Imagem destorcida em que percebemos que estão a começar a gravar a voz de Noel. “Regressando a 1996,o que aconteceu nesses três anos? Questão colocada pelo realizador a Noel, à qual responde, “Essa é uma grande pergunta, que merece uma grande resposta.” A imagem tornasse nítida com a chegada de helicóptero a Knebworth, verão de 1996. Liam e Noel Gallagher olham pela janela a massa humana que enche o recinto. Sorrisos fechados e circunspectos. Liam veste uma gabardine branca e abana as mangas compridas e largas, em movimentos de descompressão. Dá passadas largas enquanto sobe as escadas do palco, olha para trás a sorrir, espera o resto da banda e entram todos a dar pontapés em bolas de futebol gigantes, não fossem eles aficionados pelo Manchester City. Este foi o último grande momento daquela que foi a maior banda britânica, depois dos The Beatles.

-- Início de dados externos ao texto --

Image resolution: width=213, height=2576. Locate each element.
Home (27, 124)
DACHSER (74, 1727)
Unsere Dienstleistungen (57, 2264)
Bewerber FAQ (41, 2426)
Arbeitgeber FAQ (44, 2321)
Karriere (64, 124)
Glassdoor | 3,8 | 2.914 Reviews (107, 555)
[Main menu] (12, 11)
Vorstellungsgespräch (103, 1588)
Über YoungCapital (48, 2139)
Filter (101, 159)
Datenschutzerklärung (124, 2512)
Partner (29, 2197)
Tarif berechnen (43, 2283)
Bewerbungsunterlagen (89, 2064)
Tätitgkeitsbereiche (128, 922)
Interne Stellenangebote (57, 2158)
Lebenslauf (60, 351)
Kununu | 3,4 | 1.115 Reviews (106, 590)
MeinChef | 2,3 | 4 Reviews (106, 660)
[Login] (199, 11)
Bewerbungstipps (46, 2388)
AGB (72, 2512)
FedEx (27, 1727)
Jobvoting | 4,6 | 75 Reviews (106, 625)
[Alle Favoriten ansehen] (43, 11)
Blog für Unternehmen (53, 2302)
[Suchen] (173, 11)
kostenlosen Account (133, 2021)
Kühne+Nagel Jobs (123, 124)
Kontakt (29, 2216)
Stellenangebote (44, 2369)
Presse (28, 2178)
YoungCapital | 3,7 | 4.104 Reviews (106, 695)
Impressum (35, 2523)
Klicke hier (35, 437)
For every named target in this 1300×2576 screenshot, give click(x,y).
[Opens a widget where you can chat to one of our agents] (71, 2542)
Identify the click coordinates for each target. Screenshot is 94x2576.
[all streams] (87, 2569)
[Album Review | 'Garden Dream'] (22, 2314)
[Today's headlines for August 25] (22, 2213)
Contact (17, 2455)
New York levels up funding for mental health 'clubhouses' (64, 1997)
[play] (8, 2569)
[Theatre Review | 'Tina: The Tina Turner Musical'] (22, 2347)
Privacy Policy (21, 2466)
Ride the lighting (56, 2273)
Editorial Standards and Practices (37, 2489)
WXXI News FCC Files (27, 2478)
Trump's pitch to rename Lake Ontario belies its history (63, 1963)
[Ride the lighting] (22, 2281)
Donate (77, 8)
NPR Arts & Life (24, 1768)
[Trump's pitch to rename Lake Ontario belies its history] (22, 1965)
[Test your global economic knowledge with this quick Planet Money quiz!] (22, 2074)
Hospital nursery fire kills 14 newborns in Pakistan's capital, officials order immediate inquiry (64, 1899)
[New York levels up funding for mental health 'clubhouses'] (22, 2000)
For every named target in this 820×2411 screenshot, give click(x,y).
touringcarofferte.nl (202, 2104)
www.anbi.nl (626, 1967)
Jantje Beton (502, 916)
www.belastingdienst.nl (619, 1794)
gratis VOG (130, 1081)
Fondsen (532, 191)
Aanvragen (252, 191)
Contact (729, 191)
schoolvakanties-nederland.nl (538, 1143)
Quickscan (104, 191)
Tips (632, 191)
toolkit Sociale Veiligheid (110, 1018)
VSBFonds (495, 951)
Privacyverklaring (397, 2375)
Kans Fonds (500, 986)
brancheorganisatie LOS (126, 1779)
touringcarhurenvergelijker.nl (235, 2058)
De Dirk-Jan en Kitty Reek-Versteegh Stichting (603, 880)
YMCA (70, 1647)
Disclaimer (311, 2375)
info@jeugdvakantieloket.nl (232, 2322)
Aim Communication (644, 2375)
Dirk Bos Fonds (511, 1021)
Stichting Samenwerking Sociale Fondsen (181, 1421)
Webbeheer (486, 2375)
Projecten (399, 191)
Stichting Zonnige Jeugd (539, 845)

Mat Whitecross, realizador galardoado com um Óscar para melhor documentário “Amy” em 2015, recompõe a história dos Gallagher e descodifica a imagem depreciativa que a crítica deixou nos irmãos rebeldes do Rock’n Roll britânico. Sem imagens das entrevistas actuais dos protagonistas, o documentário está repleto de magníficas ilustrações sobrepostas em colagens de recortes de jornais com frases e fotografias. Sequências de material de arquivo editado, vídeo analógico com um fundo “realista”, narrado pelos protagonistas em off, à semelhança de “Amy”. Liam e Noel Gallagher foram os produtores executivos.

Dois de três irmãos, filhos de pais irlandeses imigrantes aterrados na Manchester fabril dos anos 1960. Três descendentes rapazes, fortes personalizadas e chegados ao afecto da única mulher da família, a sua mãe Peggy Gallagher. Olho azul, porte forte para aguentar os primeiros 6 meses de sofrimento na Inglaterra pouco amistosa e mergulhada na motriz industrial do tijolo suburbano. Ofuscados na aragem fria dos subúrbios, os Gallagher foram nascendo em sequências curtas na cidade de Manchester. O irmão mais velho, Paul, aparece logo no início com breves testemunhos da difícil relação de Noel e Liam. Atende um telefonema de Noel dirigido à super-mãe, aquela que sabia desde o início que o sucesso na música estava traçado no destino dos filhos.

O nascimento de Liam (1972) não foi pacífico para Noel. Com 5 anos de idade teve que partilhar a atenção e o afecto da mãe, e o exclusivo da mão pesada do pai. Vítima de violência doméstica, a figura masculina como referente estrutural nas suas vidas foi marcada da pior maneira. Os filhos assistiam a constantes agressões do pai para com a mãe, e segundo os testemunhos de Peggie Gallagher, também Noel foi constantemente massacrado pela violência de Tommy Gallagher. Dois irmãos diferentes, em personalidade e comportamento. Durante a adolescência, Liam era o exuberante. O menino mal comportado da escola e do bairro, enquanto Noel ficava no canto do quarto a compor músicas. Num dos regressos da euforia da embriaguez, Liam sem conseguir encontrar o interruptor da luz do quarto que partilhavam, urinou na aparelhagem do irmão, fazendo estragos suficientes para deixar o aparelho sem concerto. Peggy Gallagher diz que foi a partir desse momento que o ódio aguçou a relação bíblica dos irmãos, qual Caim e Abel. O confronto de personalidade foi algo sempre manifesto na banda. A do Noel felina e a do Liam canina, segundo a visão de Noel. Foi precisamente essa a razão do seu ao apogeu e da sua queda.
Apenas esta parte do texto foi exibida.